Brieven aan Fons 3
Mijn vader zei me ooit, toen ik weer eens mijn verhaal geestdriftig naar een crescendo aan het bouwen was alsof het de toren van Babel betrof die tot de hemel moest reiken: ”jongen, overdrijf zo niet, de mensen gaan u niet meer geloven.”
Wij waren met acht, iedereen wou een stukje aandacht. Ik stak in plaats van mijn ellebogen – bij manier van spreken – mijn tong uit. Als ik het woord kreeg, gaf ik het niet meer terug. Mijn ouders moesten mij niet met twee woorden leren spreken, ze waren allang blij als ze met twee handen mijn woordenvloed konden stoppen. Ik pookte graag mijn verhalen op, van vonk tot vuurwerk. De woorden rolden uit mijn mond, zonder mij daar eerst iets van te zeggen. Niettemin hield ik mij altijd vlakbij de enige ware correcte kern. De opmerking van mijn vader zou altijd als een waakvlam in mijn gedachtenkamer blijven branden.
Moest hij me nu als grootvader bezig kunnen horen, zou hij met genoegen vaststellen dat ik eindelijk woorden te kort schiet wanneer ik over mijn kleinzoon Fons begin.
Natuurlijk is Fons mijn onderwerp nummer één, net als mijn kinderen vroeger, maar toen waren er nog honderden andere dingen die naar mijn aandacht dongen. Wanneer ik over Fons praat denk ik steeds vaker terug aan de waarschuwing van mijn vader. Alleen denk ik er nu bij, wie overdrijft er. Hij of ik?
Fons zit niet liever dan aan de computer. Dat is normaal.
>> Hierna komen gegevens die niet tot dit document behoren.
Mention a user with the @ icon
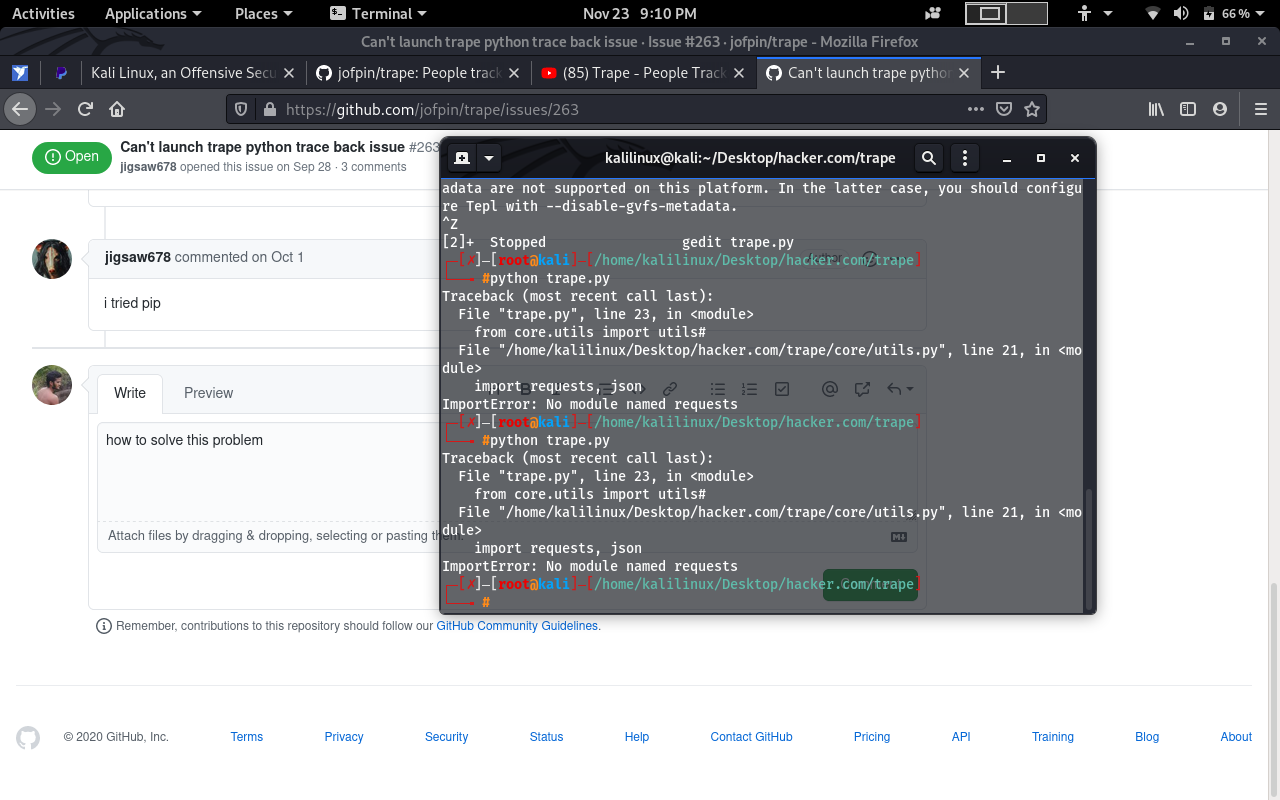 point(829,388)
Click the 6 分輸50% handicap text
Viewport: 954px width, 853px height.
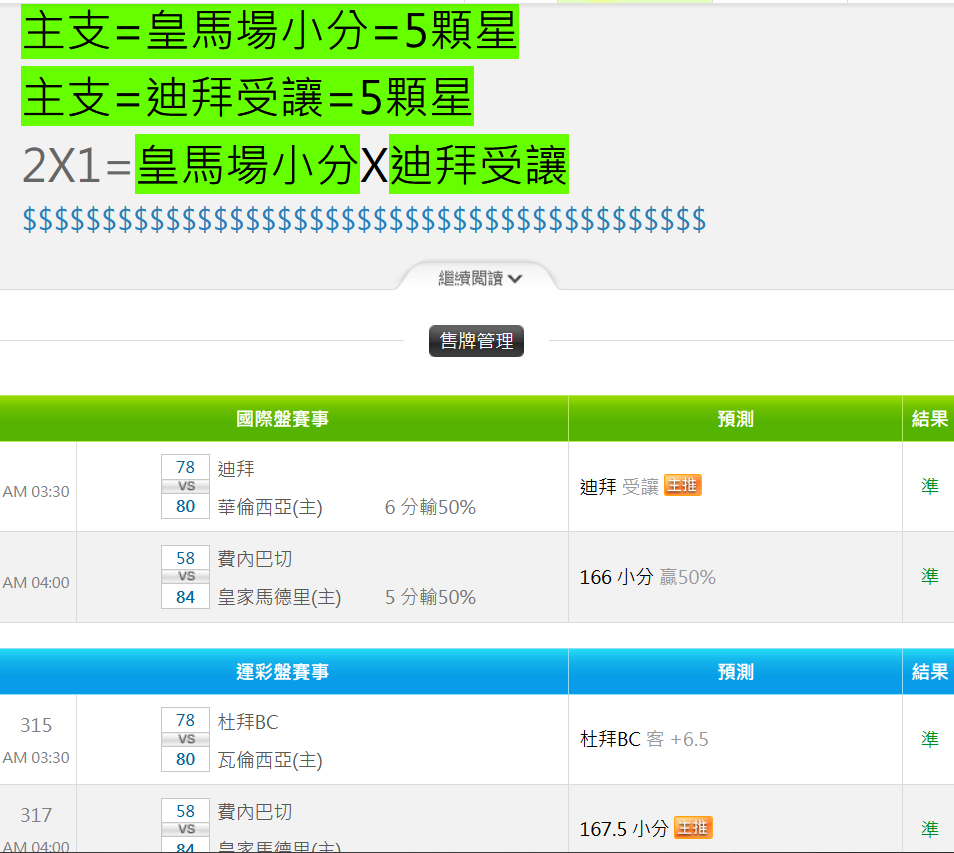430,507
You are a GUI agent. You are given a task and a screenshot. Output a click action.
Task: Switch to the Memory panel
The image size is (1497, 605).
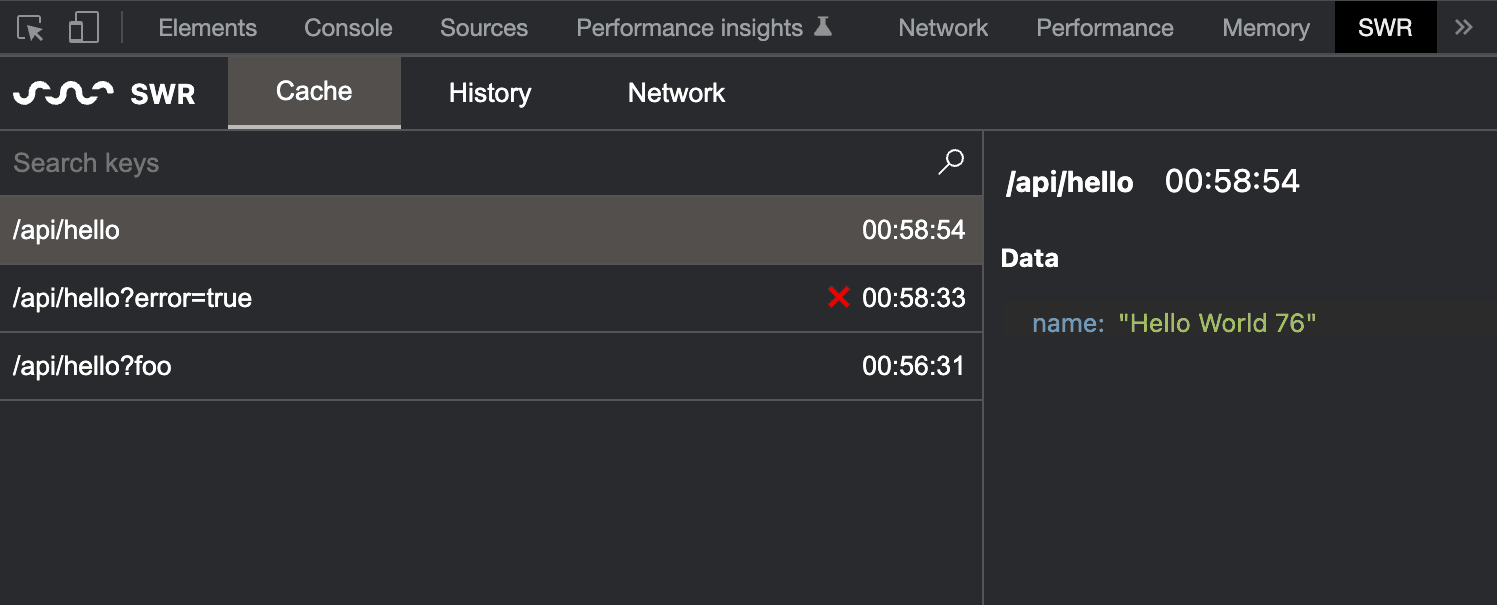point(1265,27)
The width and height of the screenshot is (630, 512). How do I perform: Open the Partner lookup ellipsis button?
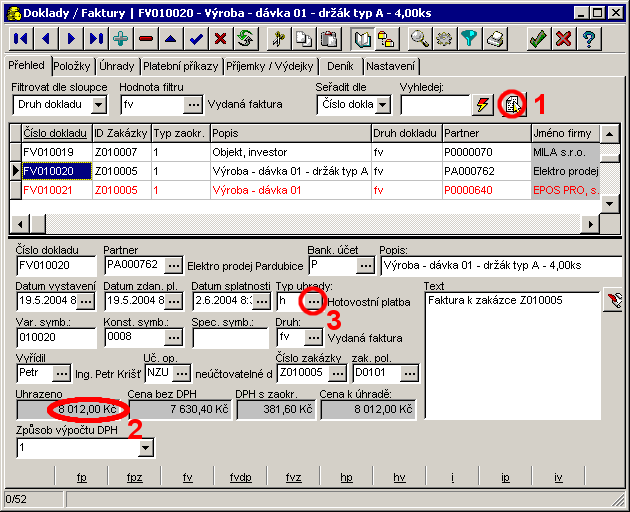pos(174,265)
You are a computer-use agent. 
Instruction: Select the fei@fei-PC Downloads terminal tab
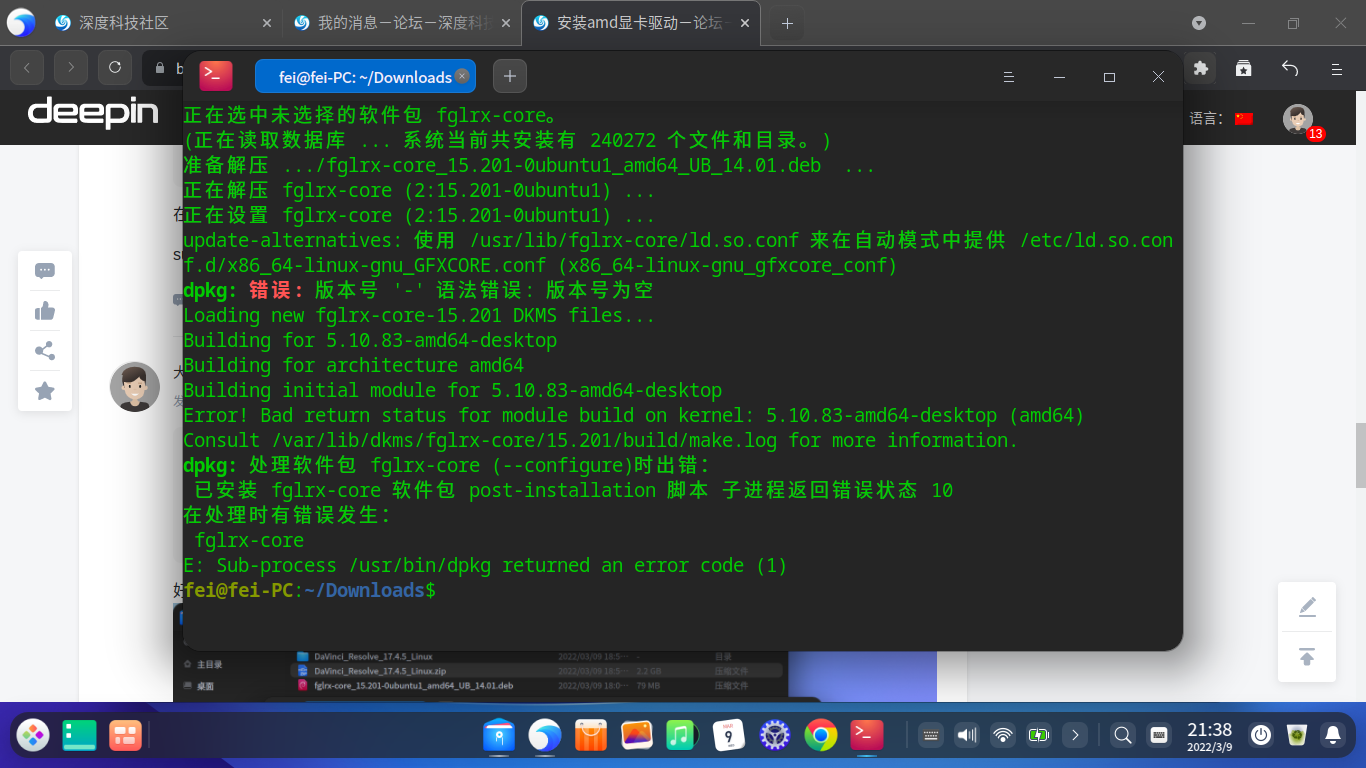tap(360, 76)
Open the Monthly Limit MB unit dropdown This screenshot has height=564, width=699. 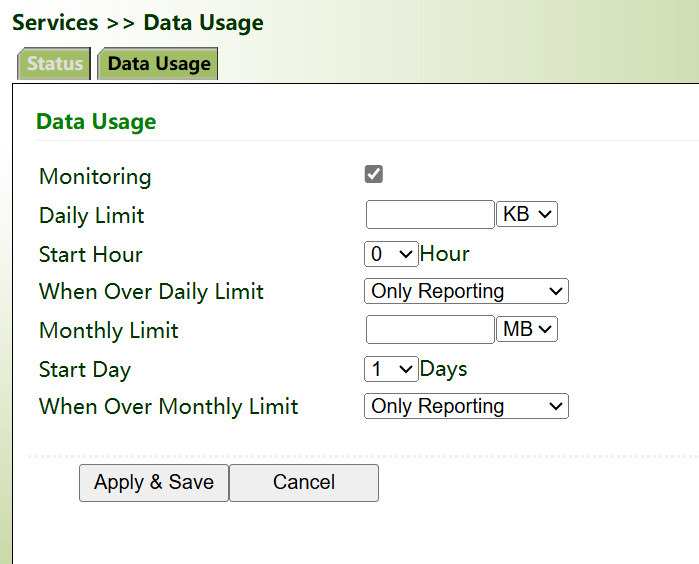527,329
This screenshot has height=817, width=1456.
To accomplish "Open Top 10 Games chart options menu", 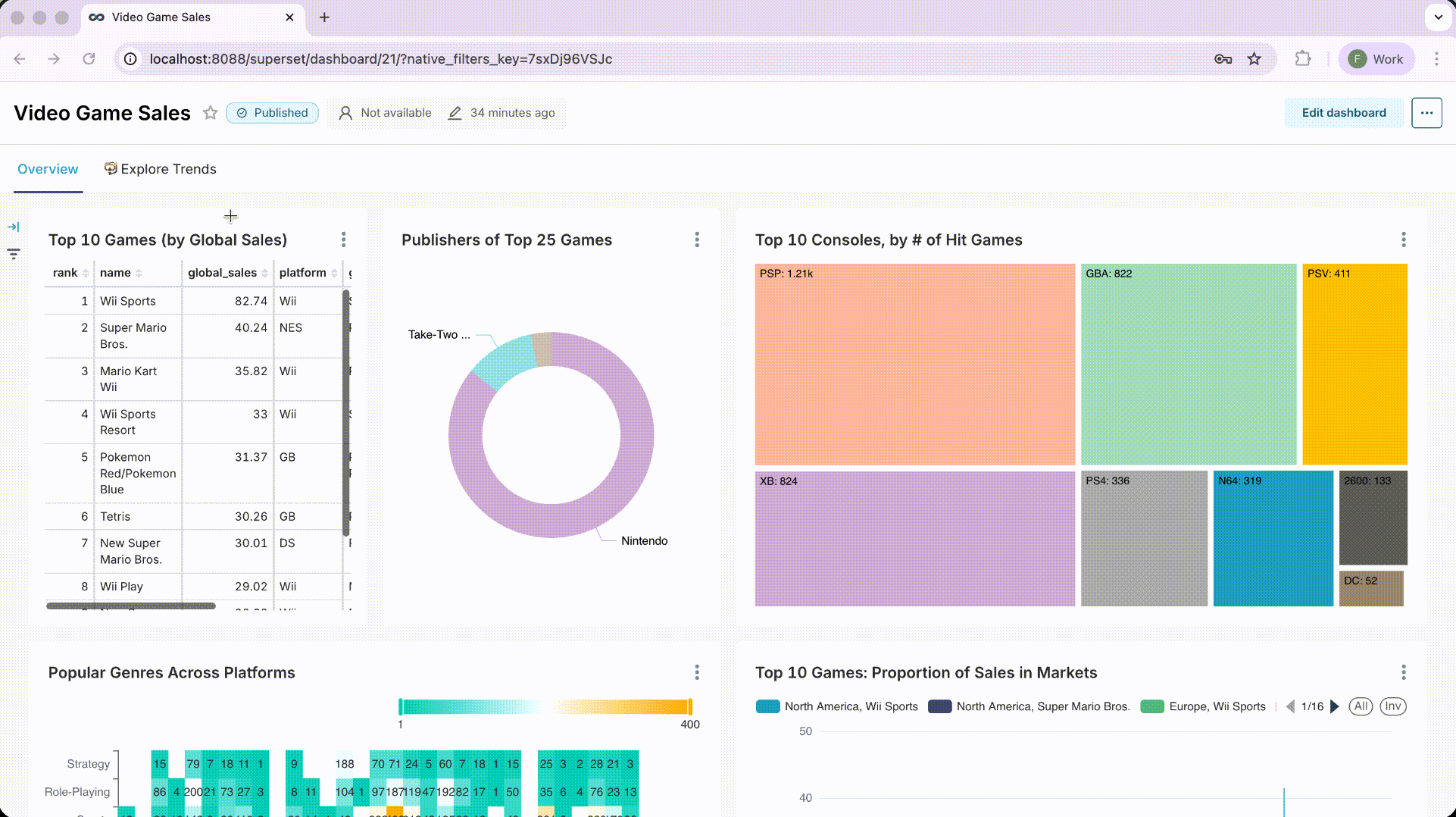I will pos(343,240).
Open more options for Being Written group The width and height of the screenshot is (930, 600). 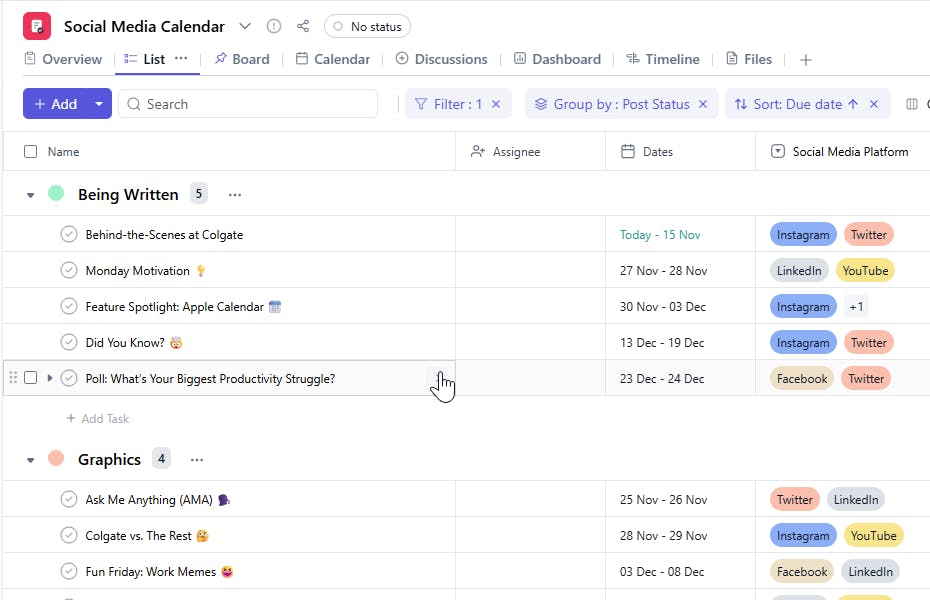pyautogui.click(x=234, y=195)
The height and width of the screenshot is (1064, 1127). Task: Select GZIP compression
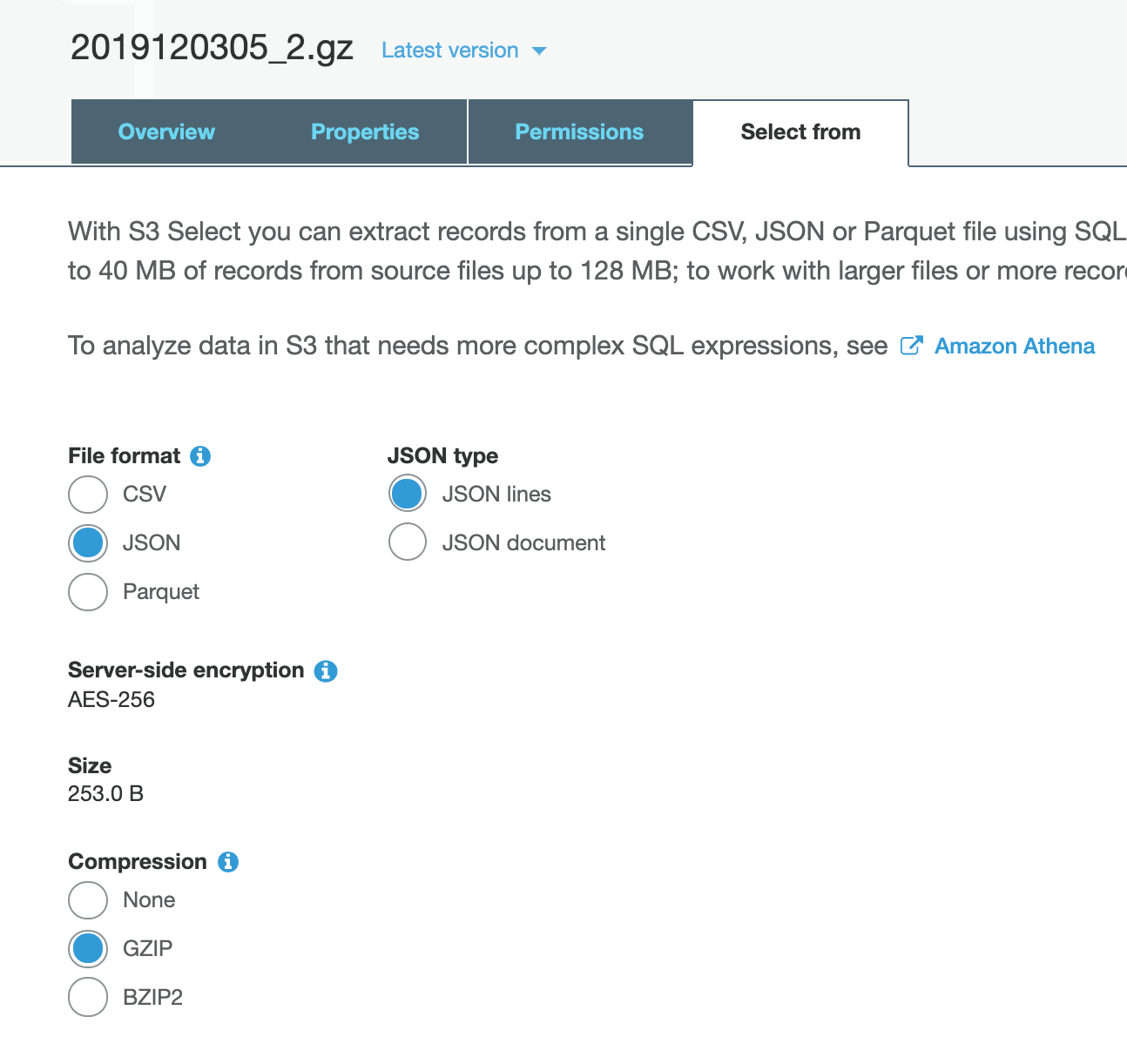point(88,949)
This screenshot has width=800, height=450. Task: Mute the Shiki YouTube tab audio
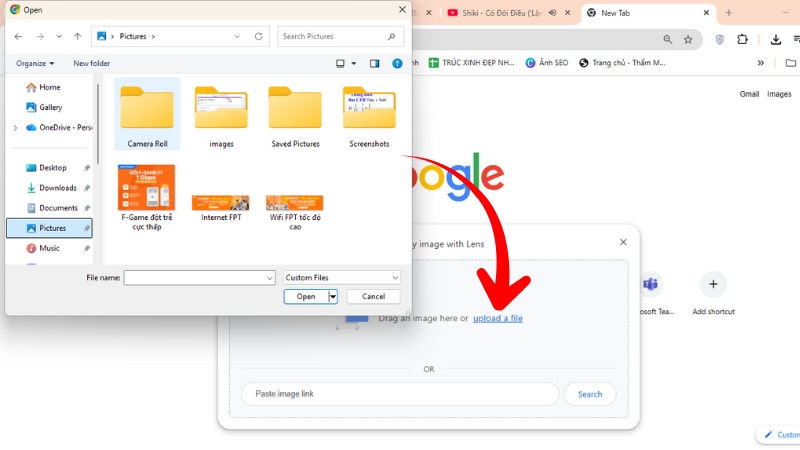(552, 13)
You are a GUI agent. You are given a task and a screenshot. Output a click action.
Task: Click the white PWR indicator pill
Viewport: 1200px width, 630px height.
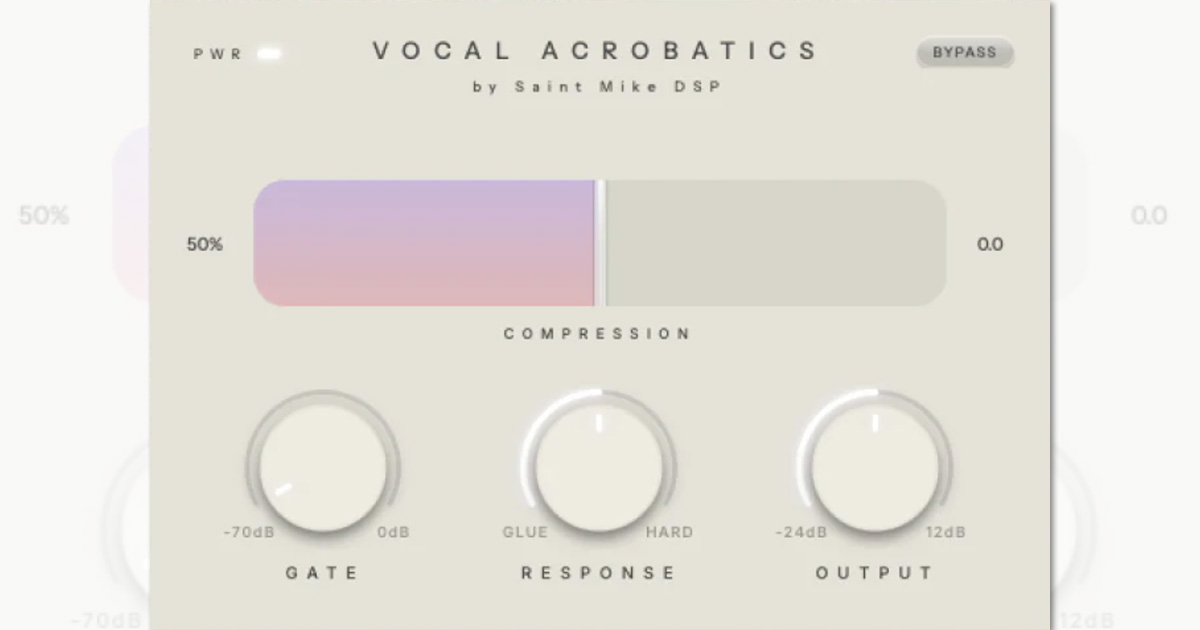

Het effect van een lichtbak is al lang bekend. Zelfs bij konijnen. Maar Fons wil zich niet beperken tot kijken. Hij wil sturen, uitzoeken, werken. Hoe hij het doet weet ik niet, maar hij vindt toetsencombinaties op het klavier waar ik het bestaan niet van ken. Zo opent hij Excell via het toetsenbord, dan weer een file met, toevallig, zijn foto’s in Photoshop, vervolgens legt hij een scherm over het scherm met de dagtemperaturen en andere tabellen, die ik nog nooit gezien heb. Dashboard heet het, zo leerde ik achteraf. Of lijkt de cascade van file-indeling op zijn kop te staan. Maar laat dat nog allemaal toeval zijn. Met de muis daarentegen gaat hij zo doeltreffend te werk dat ik gisteren toch maar het ontvangertje voor de draadloze muis uit het klavier heb verwijderd. Hij had het niet gezien, maar merkte wel onmiddellijk dat de muis zijn bevelen niet meer volgde. Hij keek naar mij, eerst vragend, vervolgens beschuldigend, tenslotte zo verontwaardigd dat ik mij betrapt voelde. Het kan allemaal toeval zijn, ik wil zeker niet overdrijven, maar nadat hij mij getaxeerd had en besefte dat ik hem niet ging helpen, liet hij mij links liggen. Hij zou het zelf wel oplossen. Hij begon met die muis te draaien en keren, checkte of het lichtje onderaan nog brandde om vervolgens, zoals de grote mensen dat soms doen, met die muis een paar keer op tafel te kloppen alsof er iets in los zat. Het toeval wil dat op dat moment zijn mama en papa hem kwamen ophalen. Op hun geknuffel reageert hij met een ongeduldig jaja, het is nu goed, ik was bezig, kom maar eens mee. Allemaal in gebaren en mimieken, want met zijn dertien maanden is zijn woordenschat nog te beperkt. Hij dwingt zijn vader met gebaren en een dringende tone of voice mee naar de computer. Hij wijst de muis aan en bekijkt zijn papa behoorlijk streng: wat ga jij daar aan doen, die muis werkt niet meer? Ik overdrijf niet, Fons redeneert en trekt conclusies als een grote.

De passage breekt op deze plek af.